A Crown Resorts board director says he did not know the company had staff on the ground in China before they were arrested and detained over alleged violations of local anti-gambling laws.

Advertising guru Harold Mitchell, a Crown director since 2011, on Friday faced an inquiry into the company’s suitability to operate a new casino at Sydney’s Barangaroo.

Mr Mitchell said he did not know why he had been kept in the dark, but did not believe anyone was hiding anything.

The company’s incentive structure for executives, which takes into account Crown’s financial performance, did not encourage people to conceal important information, he insisted.

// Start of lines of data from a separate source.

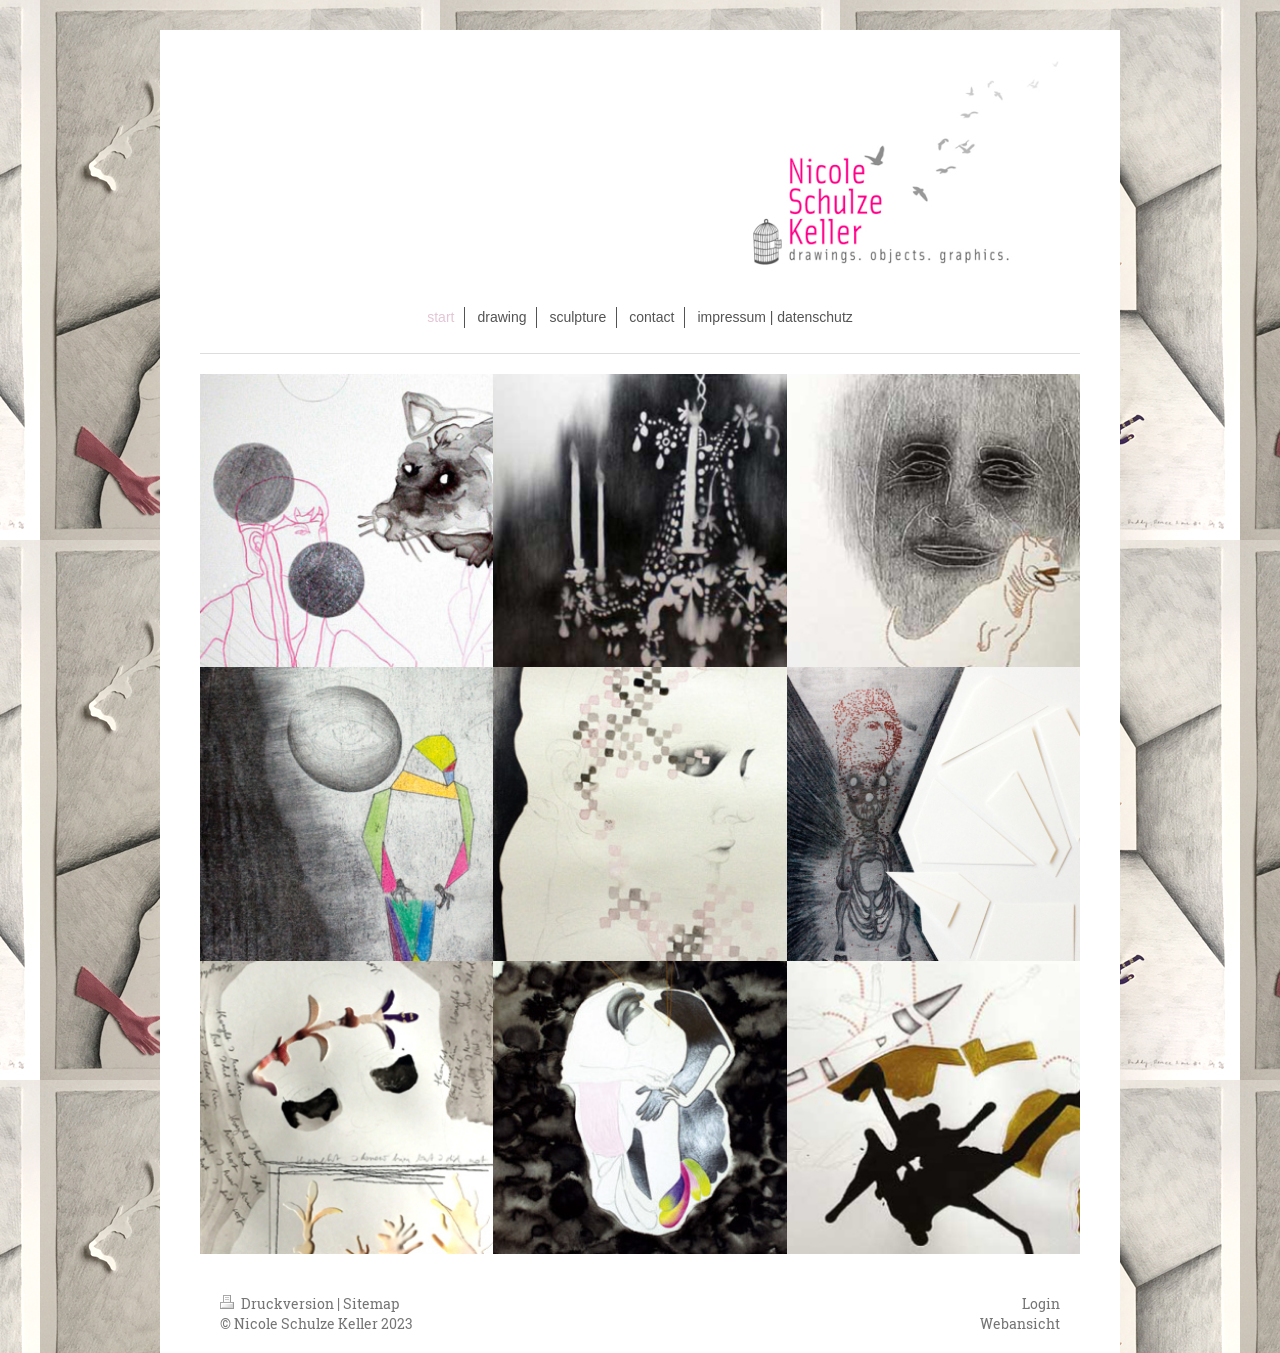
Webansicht (1020, 1323)
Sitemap (371, 1303)
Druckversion (278, 1303)
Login (1041, 1303)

Mr Mitchell took no steps to investigate two bank accounts alleged in media reporting last year to have been used for money laundering, assuming that management were investigating, he told the inquiry.

“It is the curiosity of the directors to look at these things that is necessary, isn’t it?”, commissioner Patricia Bergin asked.

Crown is being examined for its fitness to operate the new casino amid allegations it partnered with controversial “junket operators” which had links to organised crime.

Major shareholder James Packer gave evidence over three days earlier this week, describing involvement in the inquiry as “a terribly painful and shocking experience for the board, as it has been for me”.

“I won’t be going on the board again,” he said.

Fellow Crown board member and former AFL boss Andrew Demetriou is scheduled to give evidence on Friday afternoon.